Member of the Mississippi House of Representatives from the 25th district
- Incumbent
- Assumed office January 5, 2016
- Preceded by: Gene Alday

Personal details
- Born: Daniel Paul Eubanks June 11, 1970 (age 54) Hicksville, Ohio, U.S.
- Political party: Republican
- Spouse: Corey Moore-Luckhardt
- Children: 1
- Education: Kilgore College Northwest Mississippi Community College University of Arkansas (BA)

= Dan Eubanks =

American politician (born 1970)

Daniel Paul Eubanks (born June 11, 1970) is an American politician, having represented District 25 as a Republican in the Mississippi House of Representatives since 2016.

== Biography ==
Dan Eubanks was born on June 11, 1970, in Hicksville, Ohio. He is a youth minister, and runs a small business. He was first elected to represent District 25 as a Republican in the Mississippi House of Representatives in 2015 for the 2016–2020 term.
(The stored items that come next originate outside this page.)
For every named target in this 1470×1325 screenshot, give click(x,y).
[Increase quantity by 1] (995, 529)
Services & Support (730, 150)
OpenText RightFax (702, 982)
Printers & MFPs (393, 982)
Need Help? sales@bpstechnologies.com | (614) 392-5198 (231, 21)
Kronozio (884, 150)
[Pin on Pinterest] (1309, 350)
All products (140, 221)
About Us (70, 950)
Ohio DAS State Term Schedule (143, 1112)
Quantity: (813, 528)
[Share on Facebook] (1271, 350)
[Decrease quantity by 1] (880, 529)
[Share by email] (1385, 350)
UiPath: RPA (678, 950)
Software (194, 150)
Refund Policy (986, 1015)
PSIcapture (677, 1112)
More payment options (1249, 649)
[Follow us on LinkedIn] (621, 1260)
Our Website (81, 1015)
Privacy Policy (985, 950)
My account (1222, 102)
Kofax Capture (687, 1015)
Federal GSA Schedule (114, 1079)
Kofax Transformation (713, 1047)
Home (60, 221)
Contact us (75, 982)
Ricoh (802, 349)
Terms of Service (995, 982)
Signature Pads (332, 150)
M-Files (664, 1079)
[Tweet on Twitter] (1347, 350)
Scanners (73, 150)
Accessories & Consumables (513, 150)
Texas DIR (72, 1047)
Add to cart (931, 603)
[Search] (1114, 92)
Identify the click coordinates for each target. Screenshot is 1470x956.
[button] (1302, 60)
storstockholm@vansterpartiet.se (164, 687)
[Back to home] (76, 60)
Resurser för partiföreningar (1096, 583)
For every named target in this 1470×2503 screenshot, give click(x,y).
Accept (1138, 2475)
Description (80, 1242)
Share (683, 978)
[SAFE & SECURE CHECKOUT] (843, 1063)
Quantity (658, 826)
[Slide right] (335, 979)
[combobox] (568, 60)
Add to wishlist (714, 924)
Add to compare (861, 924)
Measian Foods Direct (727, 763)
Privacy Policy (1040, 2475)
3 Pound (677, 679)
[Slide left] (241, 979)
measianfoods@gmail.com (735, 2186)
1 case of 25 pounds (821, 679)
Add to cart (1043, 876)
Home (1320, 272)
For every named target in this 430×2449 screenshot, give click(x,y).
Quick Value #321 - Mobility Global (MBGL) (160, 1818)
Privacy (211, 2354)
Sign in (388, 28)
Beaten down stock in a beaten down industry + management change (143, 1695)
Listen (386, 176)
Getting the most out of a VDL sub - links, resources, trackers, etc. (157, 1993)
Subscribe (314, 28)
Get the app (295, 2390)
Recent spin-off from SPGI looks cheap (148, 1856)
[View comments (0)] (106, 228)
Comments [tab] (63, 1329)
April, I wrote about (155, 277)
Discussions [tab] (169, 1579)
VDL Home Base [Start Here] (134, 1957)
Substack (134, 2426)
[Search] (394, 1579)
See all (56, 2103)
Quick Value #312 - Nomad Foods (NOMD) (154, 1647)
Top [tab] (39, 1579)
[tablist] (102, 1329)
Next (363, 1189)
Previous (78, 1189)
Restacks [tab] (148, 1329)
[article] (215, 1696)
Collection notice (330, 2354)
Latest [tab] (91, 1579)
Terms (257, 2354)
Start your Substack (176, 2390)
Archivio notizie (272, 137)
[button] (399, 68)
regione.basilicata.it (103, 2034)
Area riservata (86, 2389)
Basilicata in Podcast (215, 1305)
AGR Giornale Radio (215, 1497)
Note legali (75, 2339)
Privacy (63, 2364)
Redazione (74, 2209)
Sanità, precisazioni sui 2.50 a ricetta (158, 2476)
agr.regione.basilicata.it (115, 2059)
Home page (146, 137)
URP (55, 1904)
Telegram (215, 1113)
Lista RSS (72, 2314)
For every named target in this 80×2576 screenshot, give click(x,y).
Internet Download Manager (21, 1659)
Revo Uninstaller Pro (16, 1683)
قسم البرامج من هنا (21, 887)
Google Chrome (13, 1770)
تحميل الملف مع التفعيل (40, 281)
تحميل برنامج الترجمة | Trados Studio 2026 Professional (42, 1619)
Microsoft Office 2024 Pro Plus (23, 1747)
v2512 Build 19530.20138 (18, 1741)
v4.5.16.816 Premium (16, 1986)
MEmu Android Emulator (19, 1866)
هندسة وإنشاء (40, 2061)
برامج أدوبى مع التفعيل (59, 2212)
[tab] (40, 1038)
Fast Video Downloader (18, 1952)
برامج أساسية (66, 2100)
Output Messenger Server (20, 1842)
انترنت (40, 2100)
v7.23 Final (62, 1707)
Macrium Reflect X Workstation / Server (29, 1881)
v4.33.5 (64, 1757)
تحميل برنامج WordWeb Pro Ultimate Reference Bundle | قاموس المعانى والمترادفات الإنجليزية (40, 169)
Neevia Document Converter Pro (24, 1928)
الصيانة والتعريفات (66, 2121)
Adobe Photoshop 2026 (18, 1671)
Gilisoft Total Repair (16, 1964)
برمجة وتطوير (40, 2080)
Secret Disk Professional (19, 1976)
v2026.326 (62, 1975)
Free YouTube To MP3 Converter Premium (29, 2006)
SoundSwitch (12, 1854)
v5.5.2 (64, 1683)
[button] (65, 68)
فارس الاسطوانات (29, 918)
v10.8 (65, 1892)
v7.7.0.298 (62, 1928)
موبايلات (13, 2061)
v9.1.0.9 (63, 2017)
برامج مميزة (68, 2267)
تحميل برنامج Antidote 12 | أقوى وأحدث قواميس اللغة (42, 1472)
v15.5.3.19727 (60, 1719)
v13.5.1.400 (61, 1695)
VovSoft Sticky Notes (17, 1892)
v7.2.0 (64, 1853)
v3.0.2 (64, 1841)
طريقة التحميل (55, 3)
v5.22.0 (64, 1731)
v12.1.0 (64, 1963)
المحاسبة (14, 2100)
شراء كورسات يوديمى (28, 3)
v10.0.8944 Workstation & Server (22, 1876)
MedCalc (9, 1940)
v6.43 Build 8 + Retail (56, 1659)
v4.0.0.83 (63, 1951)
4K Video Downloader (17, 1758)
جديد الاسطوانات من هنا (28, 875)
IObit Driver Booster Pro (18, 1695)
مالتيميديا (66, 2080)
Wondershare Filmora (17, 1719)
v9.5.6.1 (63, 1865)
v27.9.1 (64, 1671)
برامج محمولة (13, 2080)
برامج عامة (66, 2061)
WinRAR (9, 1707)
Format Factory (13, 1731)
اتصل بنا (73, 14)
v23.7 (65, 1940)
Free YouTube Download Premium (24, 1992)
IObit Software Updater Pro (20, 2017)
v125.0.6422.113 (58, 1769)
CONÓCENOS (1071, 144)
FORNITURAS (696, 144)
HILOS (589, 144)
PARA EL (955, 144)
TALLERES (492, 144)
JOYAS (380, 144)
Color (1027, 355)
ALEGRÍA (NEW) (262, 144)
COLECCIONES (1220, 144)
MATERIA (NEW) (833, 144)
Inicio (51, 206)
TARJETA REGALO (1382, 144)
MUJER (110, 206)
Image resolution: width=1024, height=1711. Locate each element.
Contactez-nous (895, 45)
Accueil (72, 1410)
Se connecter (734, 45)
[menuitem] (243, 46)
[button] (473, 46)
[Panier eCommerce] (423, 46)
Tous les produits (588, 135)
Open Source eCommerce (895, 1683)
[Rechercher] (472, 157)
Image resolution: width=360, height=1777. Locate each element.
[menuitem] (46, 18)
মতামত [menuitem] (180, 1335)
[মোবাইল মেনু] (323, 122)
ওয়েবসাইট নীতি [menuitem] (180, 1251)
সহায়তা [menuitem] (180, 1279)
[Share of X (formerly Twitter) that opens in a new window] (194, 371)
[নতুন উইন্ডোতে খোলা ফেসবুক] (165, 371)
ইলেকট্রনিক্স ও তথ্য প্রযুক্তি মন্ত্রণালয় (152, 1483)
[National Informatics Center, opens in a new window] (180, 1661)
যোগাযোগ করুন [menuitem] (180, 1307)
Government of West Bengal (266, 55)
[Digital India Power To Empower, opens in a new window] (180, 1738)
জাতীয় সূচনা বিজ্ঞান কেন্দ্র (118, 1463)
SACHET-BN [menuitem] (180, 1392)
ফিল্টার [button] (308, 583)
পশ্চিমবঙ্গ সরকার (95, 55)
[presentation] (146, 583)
During his time in the Mississippi House of Representatives, Eubanks was a co-founder of the House's Freedom Caucus. He was re-elected for the 2020–2024 term. Eubanks put forward a bill in 2021 to charge abortion providers with murder. In 2022, Eubanks was one of six Republicans to vote against a bill to make equal pay for men and women a legal necessity.

He was a candidate in the 2024 United States Senate election in Mississippi, challenging incumbent Roger Wicker in the Republican primary. He lost, receiving 14% of the vote.

Eubanks is married to the former Corey Moore-Luckhardt.